Reigning US national road champion, George Hincapie (BMC Racing), is aiming for a stage win in several stages of the Amgen Tour of California set to begin on Sunday in Nevada City. The eight-man team is highly motivated to start racing Stateside after watching their teammate and world champion Cadel Evans capture a hard-fought victory in the muddy seventh stage of the Giro d'Italia.
"I feel good," Hincapie told Cyclingnews. "I trained really hard at home. It's important to race here in the US and it's important for our team. I'm very motivated for a stage win. I don't know how hard the mountains will be but I've been climbing at home. Obviously, it is always hard against these guys and there are some big mountains here. My priority is definitely stage wins."
The Amgen Tour moved to May this year in order to utilise the warmer weather and bring the peloton into the Sierra Mountains that couldn't be ridden on during the cold and snowy conditions in February. The challenging terrain has made the eight-day race a suitable preparation for the Tour de France in July.
"The team is awesome and I am really looking forward to the Tour de France this year," Hincapie said. "It will be really exciting and Cadel's got to be one of the biggest favourites for the Tour. Obviously the Giro is his priority right now and he is doing an incredible job."
Moving to May also meant the event would overlap with the Giro d'Itali, forcing ProTour and Professional Continental teams with wildcard status like BMC Racing team to divide and send riders to each event. BMC Racing's US squad received a boost of motivation from its Giro d'Italia counterpart when Evans won the seventh stage.

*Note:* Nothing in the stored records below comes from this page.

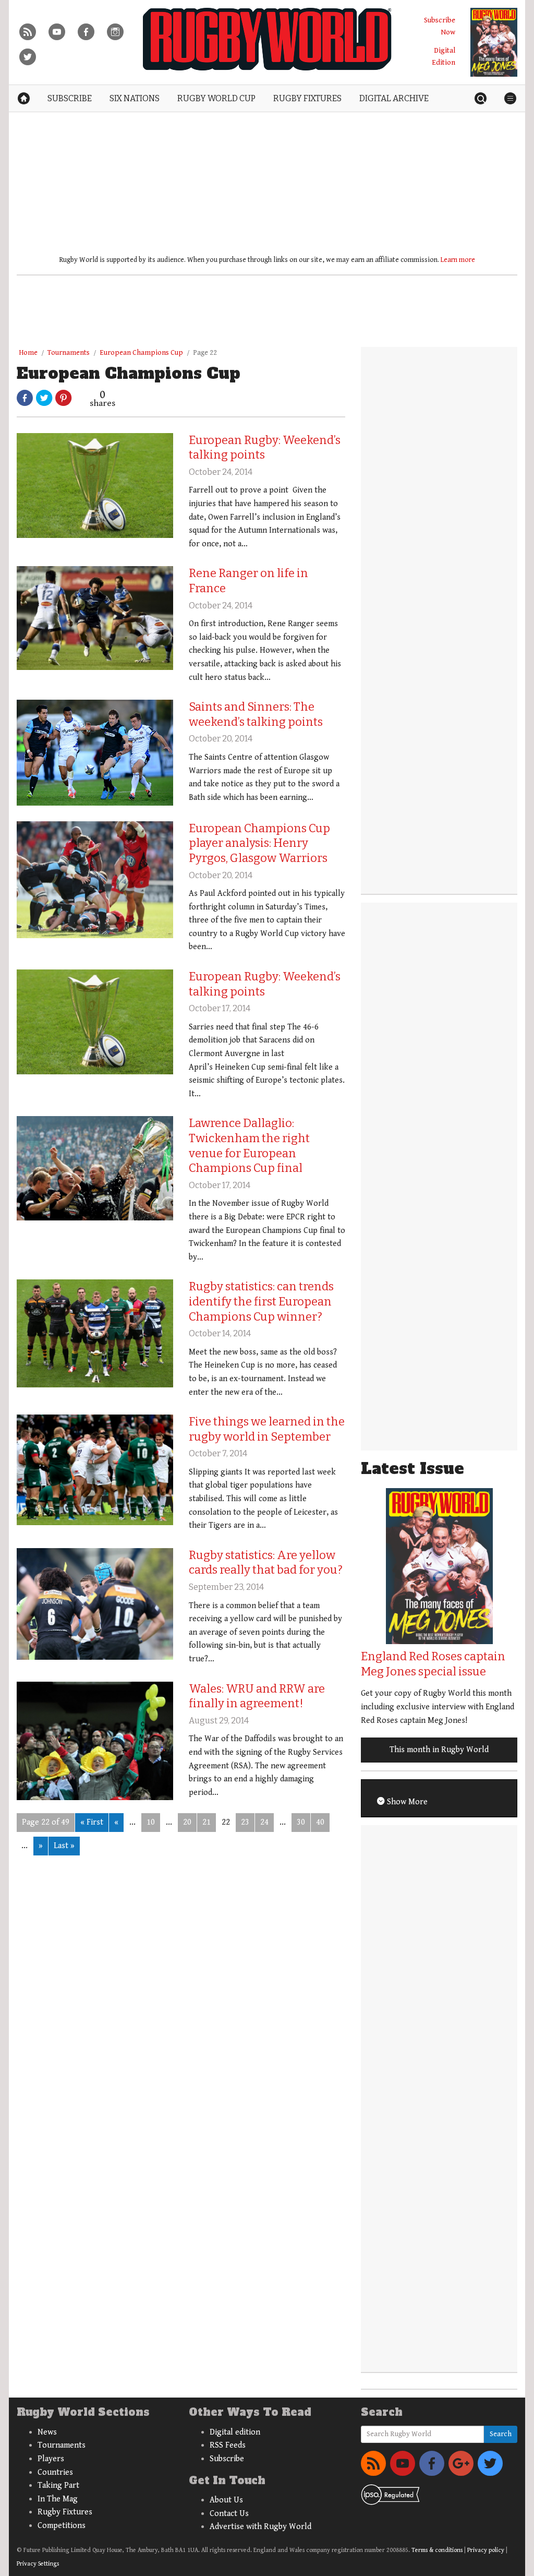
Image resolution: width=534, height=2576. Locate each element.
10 (151, 1822)
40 (320, 1822)
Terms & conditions (437, 2550)
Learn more (458, 260)
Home (28, 353)
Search (501, 2434)
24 (264, 1822)
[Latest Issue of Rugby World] (493, 42)
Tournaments (68, 353)
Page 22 (205, 353)
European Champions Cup (141, 353)
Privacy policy (485, 2550)
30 (301, 1822)
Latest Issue (412, 1468)
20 (187, 1822)
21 (206, 1822)
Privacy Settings (38, 2563)
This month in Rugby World (439, 1750)
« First (91, 1822)
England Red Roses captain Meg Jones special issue (433, 1664)
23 (245, 1822)
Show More (406, 1802)
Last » (64, 1846)
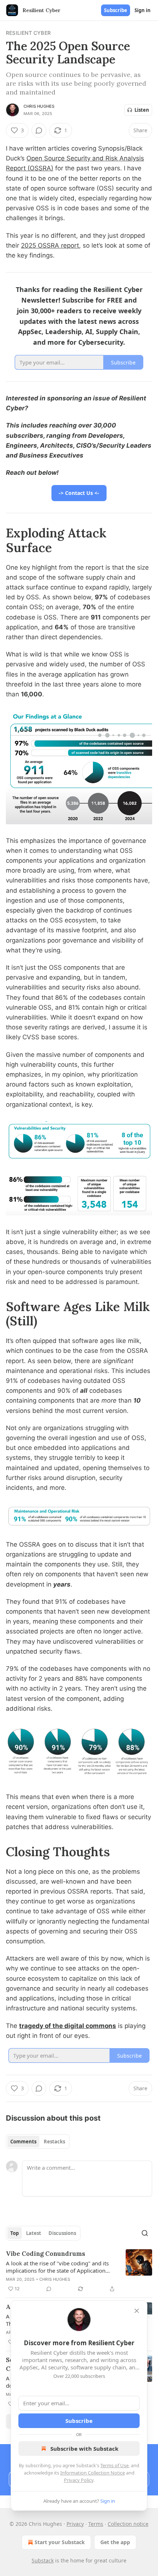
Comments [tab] (23, 2141)
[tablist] (37, 2141)
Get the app (115, 2542)
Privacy (75, 2523)
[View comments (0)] (39, 130)
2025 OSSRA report (50, 245)
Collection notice (128, 2523)
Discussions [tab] (62, 2233)
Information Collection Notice (92, 2472)
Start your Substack (60, 2542)
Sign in (142, 10)
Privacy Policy (78, 2480)
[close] (137, 2311)
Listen (141, 110)
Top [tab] (14, 2233)
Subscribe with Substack (84, 2448)
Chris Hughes (39, 106)
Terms (95, 2523)
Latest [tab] (33, 2233)
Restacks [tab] (54, 2141)
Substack (43, 2560)
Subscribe (115, 10)
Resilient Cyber (28, 33)
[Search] (144, 2233)
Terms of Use (114, 2465)
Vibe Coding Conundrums (45, 2254)
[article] (79, 2271)
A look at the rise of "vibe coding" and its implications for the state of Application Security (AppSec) (57, 2266)
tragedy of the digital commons (67, 2025)
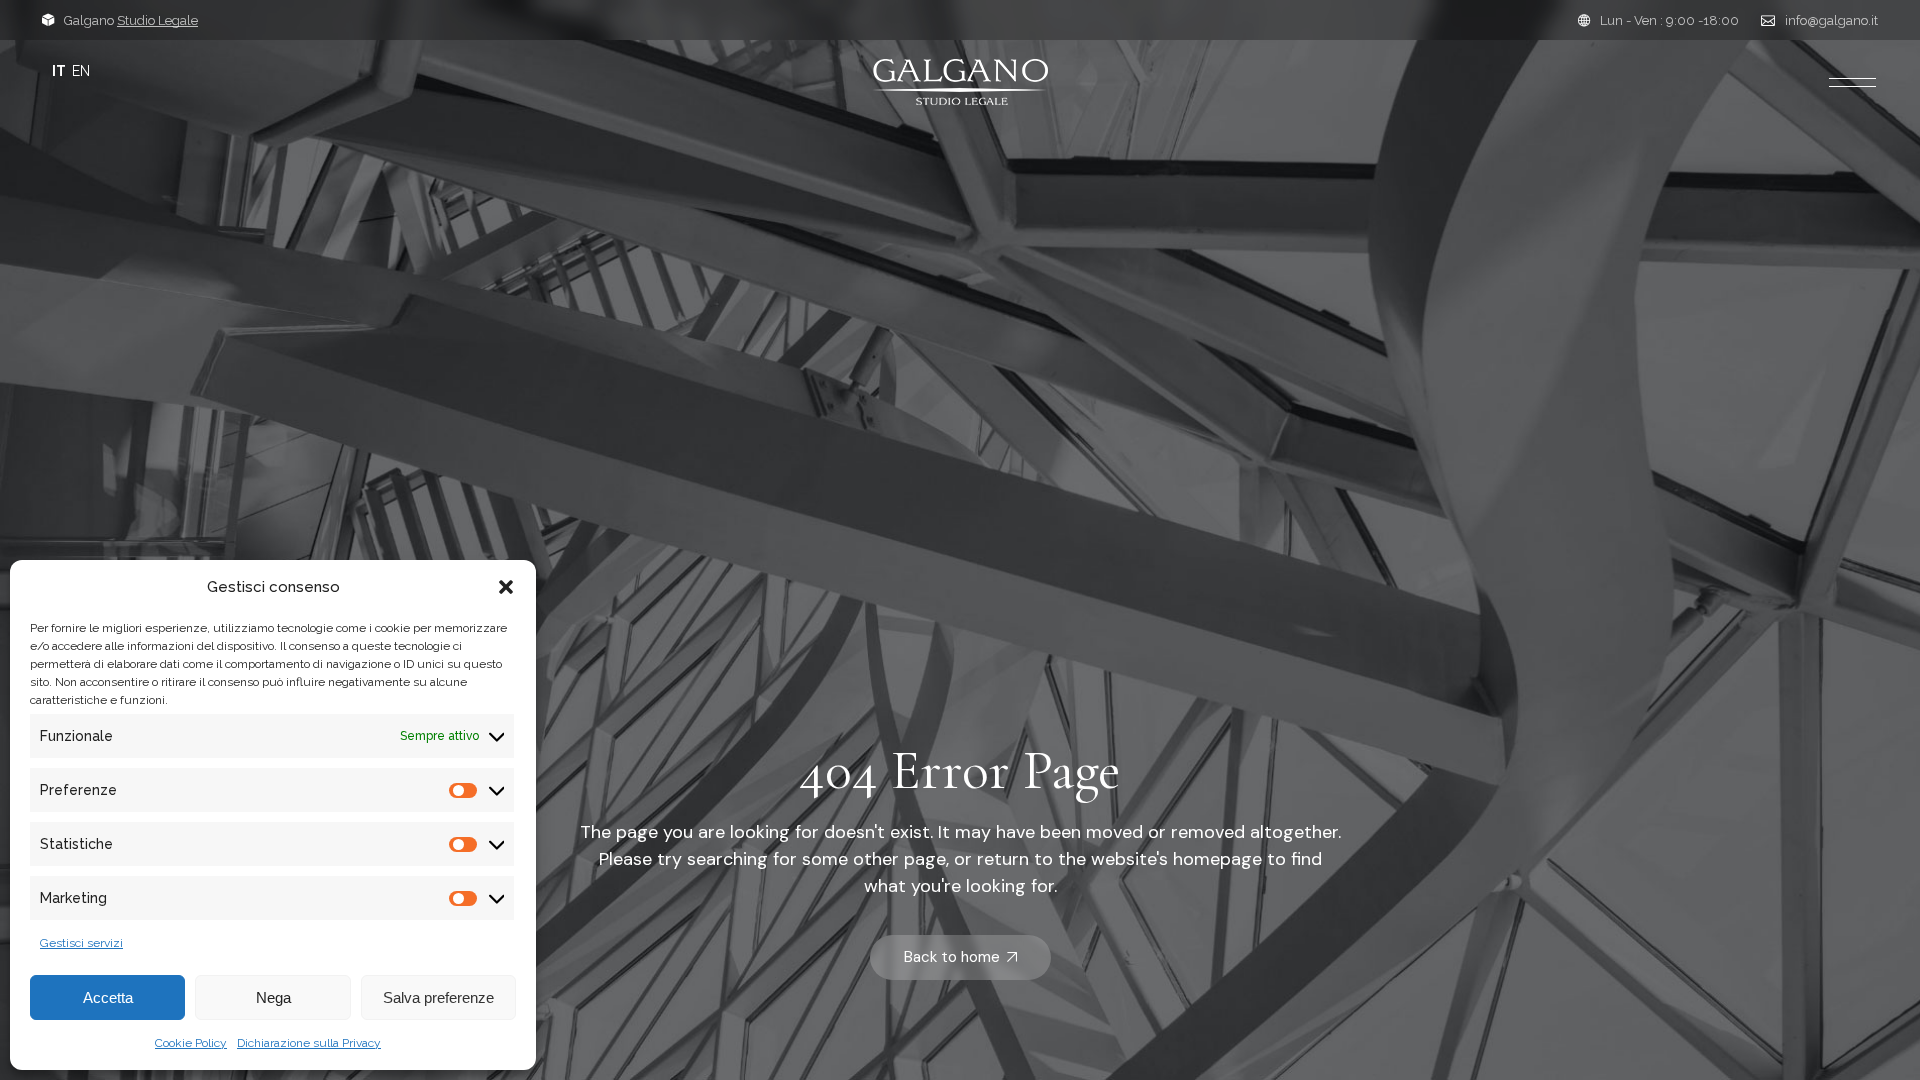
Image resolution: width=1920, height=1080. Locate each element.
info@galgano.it (1831, 20)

"We were watching Cadel win at the breakfast table, the whole team, and that win was really good," said the outfit's directeur sportif, Mike Sayers. "Cadel sets a great example and gives the riders a rallying point. We've been here a week and the atmosphere has been fantastic and everyone is in a really good mood."
"We have key guys that want to do certain events like George Hincapie wanted to do this event and we fill in the riders around him as the foundation," he added. "It's always good for the American guys to race at home. When you are an American guy in Europe for too long, you always want to come home. This is the biggest race in America so we will always participate in it."
Hincapie arrived at the Amgen Tour from a solid Spring Classics campaign where he placed fourth in Gent-Wevelgem and sixth at the Tour of Flanders, won by Bernhard Eisel and Fabian Cancellara respectively.
"I was happy to be up there in the mix with the best guys, also in the Tour of Flanders," Hincapie explained. "Obviously, I wanted to do better than fourth and sixth but it was nice to be able to be there and feeling good amongst the favorites most of the time. Cancellara was unbeatable anyway and even at my best, maybe I would have been better, but not winning.
"I feel like I was still strong and as good as ever in the Classics," he added. "In Paris-Roubaix I had a really bad day and just bonked at the end. I was definitely disappointed about that one but the races after that I was pleased with."
Hincapie believes he still has a few good years of racing left in him and has no plans of retiring. He made assurances that he'd be back to race the Spring Classics next year.
"I'll definitely race those one more year," he said. "I still feel good and sometimes with luck you can do a lot more than in the past. I know that I'm getting older and that I can't race as hard all year long as I have in the past but this team affords me the time to be home, to train well and really prepare for the races that I am motivated for."